Dell also has a process with the same name, which is a user interface to the monitor.


----------



## tetonbob

There are several processes using that same file name. Most are legit, as Jack.Sparrow has indicated. Acronis, Avira, Dell, InstallShield, Cyberlink among others.

Some are not legit. 

Determine the location of the file to help determine it's legitimacy and what program is running it. Check the file's properties.

Using Process Explorer rather than Task Manager can easily help with this, as there is a path to process function which the Task Manager does not have.


----------



## twajetmech

Thank you both I will look into it and post back what I find.....I don't use any of the mentioned software so I think this one is going to be malware


----------



## tetonbob

Ok, let us know.


----------



## twajetmech

Path: C:\PROGRA~1\COMMON~1\INSTAL~1\UPDATE~1\agent.exe
CMD Line: C:\PROGRA~1\COMMON~1\INSTAL~1\UPDATE~1\agent.exe -Embedding
Dir: C:\WINDOWS\system32\


----------



## tetonbob

InstallShield.

My guess is that you have some autoupdate feature sucking CPU time.

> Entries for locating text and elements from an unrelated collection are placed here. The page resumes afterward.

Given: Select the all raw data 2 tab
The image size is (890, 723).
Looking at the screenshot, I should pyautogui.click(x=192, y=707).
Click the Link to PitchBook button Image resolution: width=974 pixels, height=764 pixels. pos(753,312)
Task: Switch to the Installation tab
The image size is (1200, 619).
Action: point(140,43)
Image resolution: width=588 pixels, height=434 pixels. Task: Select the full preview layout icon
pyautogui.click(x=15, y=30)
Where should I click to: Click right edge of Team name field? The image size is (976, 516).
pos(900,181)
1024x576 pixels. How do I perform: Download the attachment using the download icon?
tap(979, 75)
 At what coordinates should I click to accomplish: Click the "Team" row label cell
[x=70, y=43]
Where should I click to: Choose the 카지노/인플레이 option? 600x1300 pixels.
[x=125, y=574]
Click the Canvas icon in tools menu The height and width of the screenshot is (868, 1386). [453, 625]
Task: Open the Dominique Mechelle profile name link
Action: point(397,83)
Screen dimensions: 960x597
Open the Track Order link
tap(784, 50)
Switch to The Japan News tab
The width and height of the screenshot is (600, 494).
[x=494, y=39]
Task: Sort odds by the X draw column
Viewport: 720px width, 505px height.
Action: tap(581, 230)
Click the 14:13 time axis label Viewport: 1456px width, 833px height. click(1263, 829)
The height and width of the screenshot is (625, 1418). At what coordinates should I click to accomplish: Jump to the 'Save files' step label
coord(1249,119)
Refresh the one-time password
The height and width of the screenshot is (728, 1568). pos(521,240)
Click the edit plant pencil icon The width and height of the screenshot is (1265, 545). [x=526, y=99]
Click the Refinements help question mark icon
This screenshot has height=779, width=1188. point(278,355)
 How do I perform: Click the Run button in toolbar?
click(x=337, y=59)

There would be some O4 entries in a HJT log. Fix them, and it should stop.

<edit> if you want, I'll look at a log for you.</edit>


----------



## twajetmech

Thank you, I'll take a look and post back if I need more help, I was able to suspend the app with the process explorer....nice to give the cpu some rest, I think I will also write macrovision and give them a piece of my mind.


----------



## tetonbob

Cheers. Glad to have helped.


----------



## Lowtech ZZZ

I recently installed Dragon Naturally Speaking version 9. After that my computer slowed down considerably. My Task Manager showed that I had Agent.exe using considerable CPU time.

As I understand it Dragon uses this for updating voice files. The updates are very infrequent. I disabled it and everything appears to be working fine again.

On the Dragon bar go to "Naturally speaking" and select close user. The go to tools and select administrative. Deselect automatic updates and close the program and restart your computer.

I don't know if this applies to you but if it does hope it helps.


----------